John Roselli did testify shortly after Giancana’s death. He told of some CIA plots, but led congressional investigators on a merry-go-round by insisting he had no recollection of the key events. Unfortunately, Roselli talked differently in private with gangland friends. He told them of Giancana’s words to him when he had gotten his subpoena: “Santo’s shitting in his pants, but you can’t keep his name out of it. I introduced the guy to the CIA .... This Santo’s crazy to think we can stop his name from surfacing.”

Roselli was also known to be dropping around the office of columnist Jack Anderson, sometimes having lunch or dinner with him. It was not an activity to inspire confidence in Tampa (Trafficante’s bailiwick), in Chicago, or for that matter in Langley, Virginia, CIA headquarters.
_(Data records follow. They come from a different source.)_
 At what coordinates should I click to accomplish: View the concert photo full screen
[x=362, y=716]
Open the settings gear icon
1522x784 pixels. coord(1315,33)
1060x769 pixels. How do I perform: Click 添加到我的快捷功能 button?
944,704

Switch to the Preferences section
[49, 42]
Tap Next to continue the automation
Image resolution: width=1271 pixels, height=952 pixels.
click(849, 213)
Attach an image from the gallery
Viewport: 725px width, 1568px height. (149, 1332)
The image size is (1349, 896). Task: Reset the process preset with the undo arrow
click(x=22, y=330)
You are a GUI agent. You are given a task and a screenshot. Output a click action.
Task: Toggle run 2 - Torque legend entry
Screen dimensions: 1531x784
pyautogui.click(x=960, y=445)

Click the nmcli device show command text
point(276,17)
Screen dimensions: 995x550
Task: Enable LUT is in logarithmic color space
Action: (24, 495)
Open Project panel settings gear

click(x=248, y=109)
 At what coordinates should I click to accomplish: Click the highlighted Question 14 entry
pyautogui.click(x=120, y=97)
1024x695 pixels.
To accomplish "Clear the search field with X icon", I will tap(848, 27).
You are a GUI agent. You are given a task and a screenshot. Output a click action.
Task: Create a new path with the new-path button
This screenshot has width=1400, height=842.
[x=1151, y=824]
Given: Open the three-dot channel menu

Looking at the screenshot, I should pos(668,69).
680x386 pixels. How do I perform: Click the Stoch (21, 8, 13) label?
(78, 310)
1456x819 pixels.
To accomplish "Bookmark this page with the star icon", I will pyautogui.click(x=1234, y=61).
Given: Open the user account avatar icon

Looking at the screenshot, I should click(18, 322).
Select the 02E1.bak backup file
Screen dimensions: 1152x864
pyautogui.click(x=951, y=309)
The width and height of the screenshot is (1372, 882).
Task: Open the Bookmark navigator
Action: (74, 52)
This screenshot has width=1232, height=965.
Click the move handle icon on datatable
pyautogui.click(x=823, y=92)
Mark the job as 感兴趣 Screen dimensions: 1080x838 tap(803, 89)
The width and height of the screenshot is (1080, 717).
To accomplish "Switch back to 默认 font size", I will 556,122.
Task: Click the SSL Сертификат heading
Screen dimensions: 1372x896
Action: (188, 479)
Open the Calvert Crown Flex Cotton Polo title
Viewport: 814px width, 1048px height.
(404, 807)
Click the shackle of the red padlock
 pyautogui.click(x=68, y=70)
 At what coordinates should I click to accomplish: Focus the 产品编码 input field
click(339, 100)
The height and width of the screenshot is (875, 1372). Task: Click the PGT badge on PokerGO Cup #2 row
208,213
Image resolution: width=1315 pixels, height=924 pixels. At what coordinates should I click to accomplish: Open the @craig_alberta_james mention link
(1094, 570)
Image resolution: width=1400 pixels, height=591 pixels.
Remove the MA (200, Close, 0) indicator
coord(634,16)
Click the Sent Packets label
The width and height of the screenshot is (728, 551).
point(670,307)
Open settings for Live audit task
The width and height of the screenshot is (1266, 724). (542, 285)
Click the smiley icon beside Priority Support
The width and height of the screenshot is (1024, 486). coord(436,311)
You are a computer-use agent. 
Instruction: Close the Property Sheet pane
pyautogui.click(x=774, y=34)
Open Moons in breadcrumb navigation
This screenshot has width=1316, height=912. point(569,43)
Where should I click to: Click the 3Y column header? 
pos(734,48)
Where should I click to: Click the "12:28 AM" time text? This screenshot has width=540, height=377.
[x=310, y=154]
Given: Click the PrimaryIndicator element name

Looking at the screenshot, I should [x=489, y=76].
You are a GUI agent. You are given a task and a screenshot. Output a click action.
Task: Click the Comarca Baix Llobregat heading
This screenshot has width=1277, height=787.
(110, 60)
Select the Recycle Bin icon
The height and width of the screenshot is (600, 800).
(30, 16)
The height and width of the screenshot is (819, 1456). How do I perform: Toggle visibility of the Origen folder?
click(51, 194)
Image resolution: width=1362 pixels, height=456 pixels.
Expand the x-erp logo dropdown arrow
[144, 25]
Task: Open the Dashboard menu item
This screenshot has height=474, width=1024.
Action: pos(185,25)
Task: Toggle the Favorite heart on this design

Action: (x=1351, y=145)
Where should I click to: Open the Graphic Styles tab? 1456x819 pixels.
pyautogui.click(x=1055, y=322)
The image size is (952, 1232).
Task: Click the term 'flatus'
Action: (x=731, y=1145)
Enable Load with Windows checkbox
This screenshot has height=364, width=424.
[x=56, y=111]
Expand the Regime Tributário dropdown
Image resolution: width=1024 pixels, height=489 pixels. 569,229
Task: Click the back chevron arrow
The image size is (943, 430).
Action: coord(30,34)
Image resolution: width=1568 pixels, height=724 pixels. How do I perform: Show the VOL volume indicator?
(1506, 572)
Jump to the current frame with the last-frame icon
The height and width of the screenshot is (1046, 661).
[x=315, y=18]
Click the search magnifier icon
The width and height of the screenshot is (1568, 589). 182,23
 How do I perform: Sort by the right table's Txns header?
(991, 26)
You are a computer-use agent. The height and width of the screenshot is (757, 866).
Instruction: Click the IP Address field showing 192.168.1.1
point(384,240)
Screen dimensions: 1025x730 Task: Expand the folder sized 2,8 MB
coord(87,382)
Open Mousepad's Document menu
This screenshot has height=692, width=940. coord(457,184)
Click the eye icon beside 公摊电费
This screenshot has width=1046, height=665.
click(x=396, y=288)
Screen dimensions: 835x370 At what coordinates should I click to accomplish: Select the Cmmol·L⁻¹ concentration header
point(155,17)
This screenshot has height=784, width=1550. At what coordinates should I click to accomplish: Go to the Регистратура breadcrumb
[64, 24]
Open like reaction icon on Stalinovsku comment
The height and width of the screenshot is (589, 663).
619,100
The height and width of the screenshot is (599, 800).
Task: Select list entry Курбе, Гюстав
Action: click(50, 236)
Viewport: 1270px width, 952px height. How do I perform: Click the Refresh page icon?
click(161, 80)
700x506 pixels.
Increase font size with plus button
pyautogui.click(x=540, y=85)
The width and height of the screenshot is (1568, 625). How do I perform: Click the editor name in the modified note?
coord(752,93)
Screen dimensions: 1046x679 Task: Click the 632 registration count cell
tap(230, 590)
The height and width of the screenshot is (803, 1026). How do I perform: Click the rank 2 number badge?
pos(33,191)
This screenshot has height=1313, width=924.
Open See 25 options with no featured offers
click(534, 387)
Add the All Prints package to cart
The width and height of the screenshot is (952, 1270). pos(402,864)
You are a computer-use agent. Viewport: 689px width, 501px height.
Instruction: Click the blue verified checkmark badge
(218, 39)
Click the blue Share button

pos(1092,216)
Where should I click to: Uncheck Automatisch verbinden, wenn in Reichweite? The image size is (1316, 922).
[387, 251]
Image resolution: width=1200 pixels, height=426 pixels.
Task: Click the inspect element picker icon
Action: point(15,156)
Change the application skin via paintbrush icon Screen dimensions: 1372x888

The old and sickly Roselli’s severed body ended up floating ashore inside a 55-gallon oil drum in Florida’s Biscayne Bay.

To the day he died Roselli firmly held that the CIA had not had Giancana murdered, that it was done on orders of Chicago crime boss Tony Accardo and Joey “Ha Ha” Aiuppa. There is some evidence that Giancana and Aiuppa had had a major falling out over the division of family gambling revenues. It is not known whom Roselli would have blamed for his own murder.

One thing was apparent after Operation Mongoose and the CIA’s forays with the underworld. In a showdown, the Mafia could get the better of America’s top intelligence brains.